### Document passage
- Opening Delimiter -
Welcome to Pharmaceutical Executive Daily, your quick briefing on the top news shaping the pharmaceutical and life sciences industry.
In today's Pharmaceutical Executive Daily, the Supreme Court unanimously rules in favor of Hikma Pharmaceuticals in its patent dispute with Amarin over Vascepa, Pfizer licenses Chai Discovery's generative AI platform, and C.K. Wang argues that high-quality real-world data represents the most promising path forward for closing persistent gaps in ovarian cancer care.
The Supreme Court issued a unanimous 9-0 decision written by Justice Ketanji Brown Jackson reversing the Federal Circuit and ruling that Amarin Pharma failed to plausibly allege that Hikma Pharmaceuticals actively induced infringement of Vascepa's cardiovascular-use patents through its skinny-label. The ruling affirms the decades-old skinny-labeling framework under the Hatch-Waxman Act, which allows generic manufacturers to seek approval only for non-patented uses of a drug while carving out patented indications, and establishes that a properly constructed skinny label and neutral commercial communications cannot by themselves constitute active inducement of infringement, leaving Amarin with no viable basis to keep Hikma's generic off the market.
- Closing Delimiter -
### Dataset excerpts
- Opening Delimiter -
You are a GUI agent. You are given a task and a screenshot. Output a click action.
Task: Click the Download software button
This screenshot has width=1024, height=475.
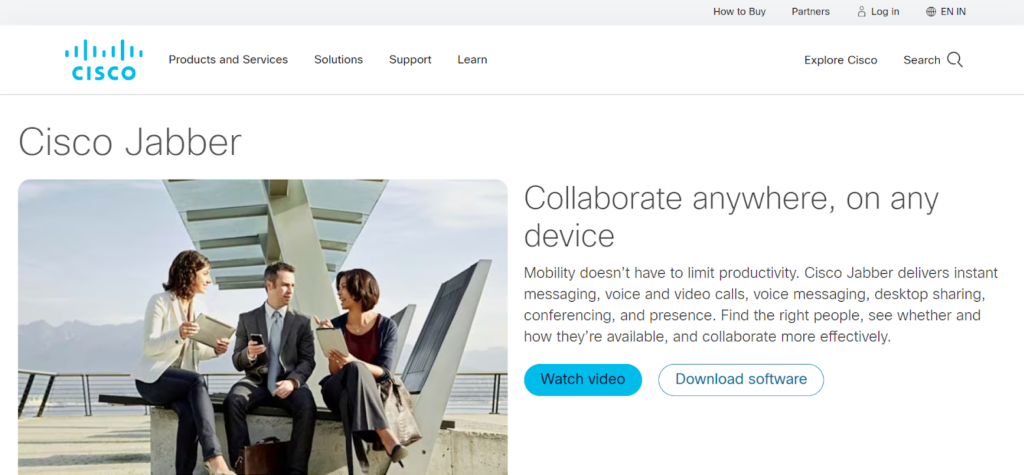[x=740, y=380]
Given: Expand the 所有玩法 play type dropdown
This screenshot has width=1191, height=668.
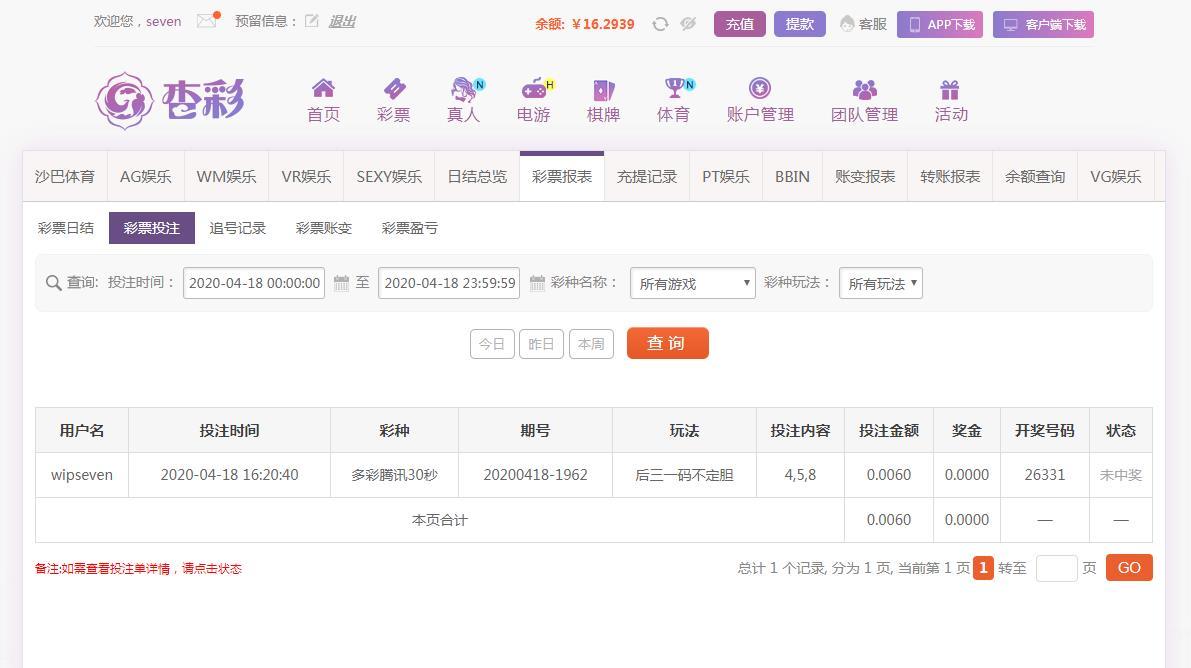Looking at the screenshot, I should click(880, 283).
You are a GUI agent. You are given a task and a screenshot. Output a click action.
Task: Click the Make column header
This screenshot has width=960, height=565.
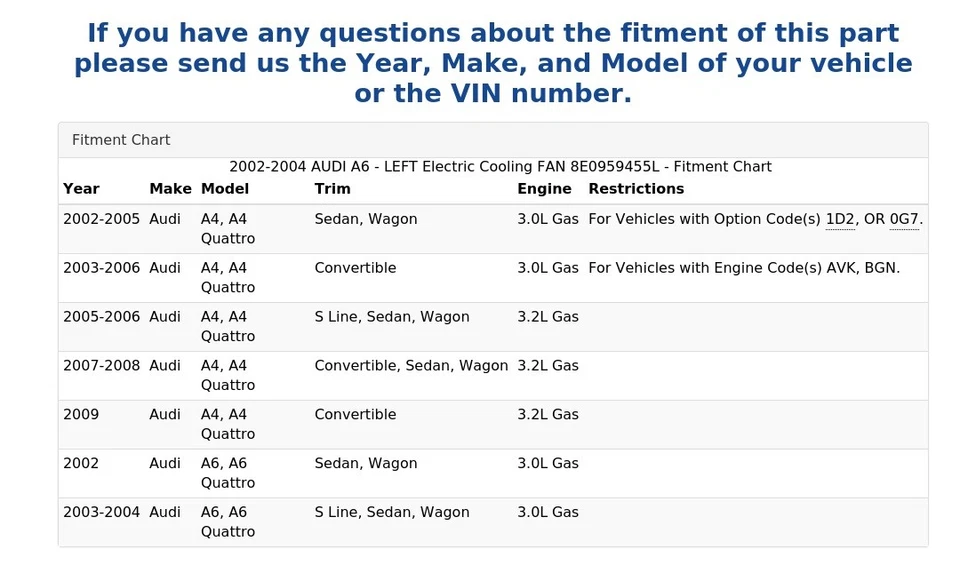pos(170,189)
- Closing Delimiter -
### Problem details
Continue the pharmaceutical industry briefing, starting after its last sentence. The records have no connection to the pharmaceutical industry briefing.

### Output for this exercise
Pfizer has entered a license agreement with Chai Discovery, giving Pfizer scientists early access to Chai-3, the company's most advanced and previously undisclosed model, alongside a custom model trained on Pfizer's proprietary data and configured to fit its internal discovery workflows. Chai-3 represents a meaningful advance over its predecessor, doubling the success rate in AI-driven antibody design while producing candidates that meet required therapeutic standards and extending the platform's capabilities to multi-specific design and harder-to-drug target classes.
Finally, C.K. Wang, MD, argues that amid the persistent clinical and access challenges facing ovarian cancer, a disease where five-year survival remains below 50% and disparities in diagnosis and treatment are well documented, growing availability of high-quality, research-ready real-world data offers the most actionable near-term path to closing those gaps. Wang contends that real-world data is uniquely positioned to capture the treatment realities, outcome patterns, and population-level disparities that clinical trials have historically been unable to represent, and that embedding RWD into both drug development and post-approval evidence generation will be essential for advancing care in a disease where the window between diagnosis and mortality remains unacceptably narrow.